ABOUT THIS EXERCISE:
From the listing below, copy out every line where the word "Task" appears.

◆ ◆ ◆ ◆ ◆ ◆ ◆

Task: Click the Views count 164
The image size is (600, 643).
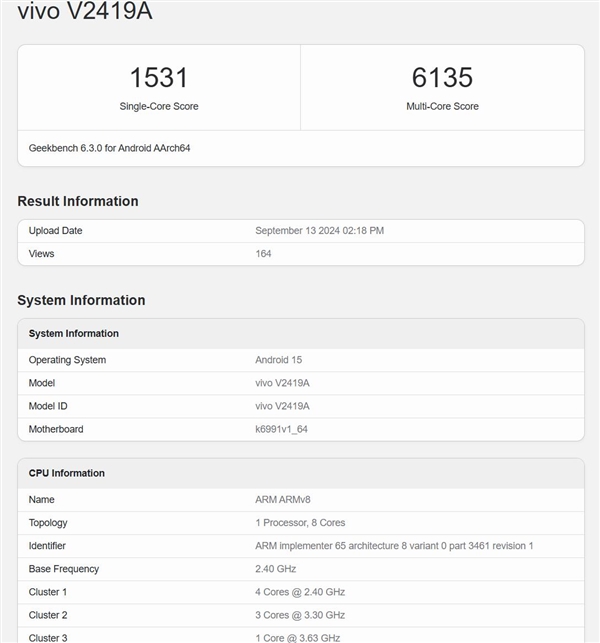Action: click(x=263, y=253)
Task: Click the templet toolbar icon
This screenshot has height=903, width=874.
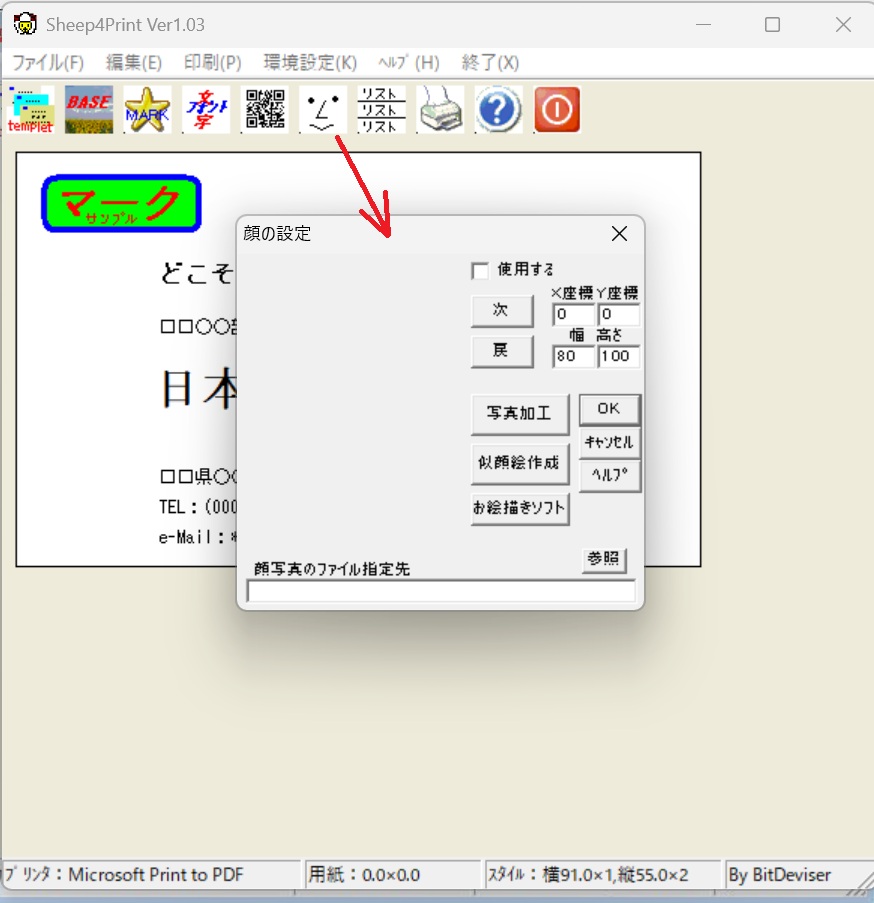Action: click(32, 110)
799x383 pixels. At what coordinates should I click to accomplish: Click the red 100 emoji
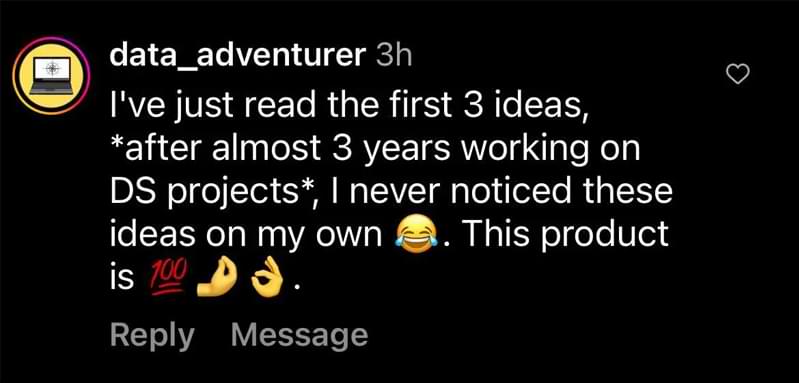(x=169, y=278)
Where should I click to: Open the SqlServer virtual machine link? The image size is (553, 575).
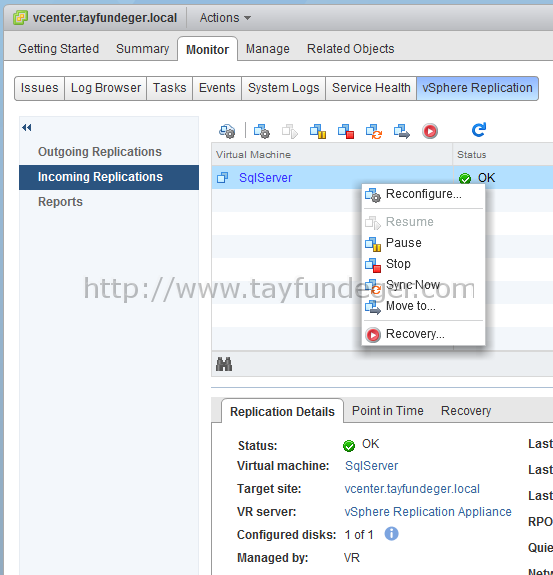pos(265,178)
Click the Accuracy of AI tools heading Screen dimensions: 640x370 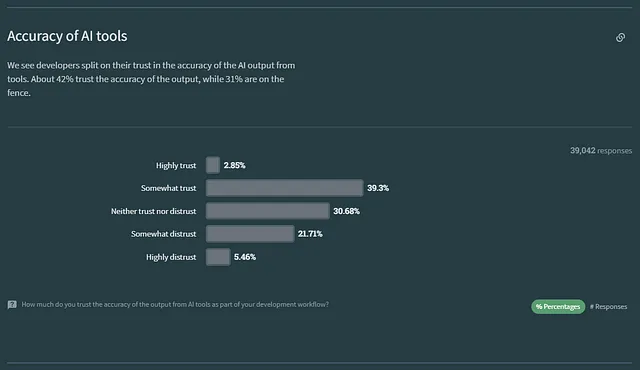coord(67,36)
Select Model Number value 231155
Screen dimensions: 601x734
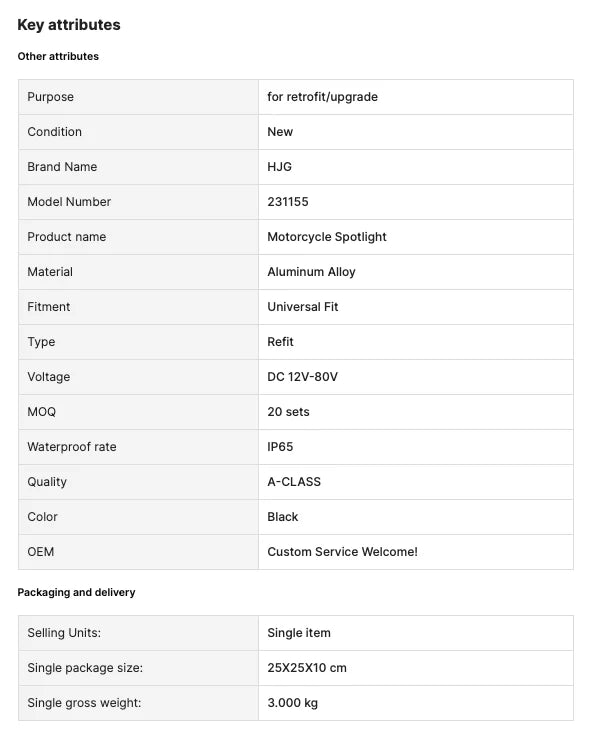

◆ ◆ ◆ ◆ ◆ ◆ ◆

SOLUTION FOR THIS PROBLEM:
Task: Click the Views count 164
Task: Click the templet toolbar icon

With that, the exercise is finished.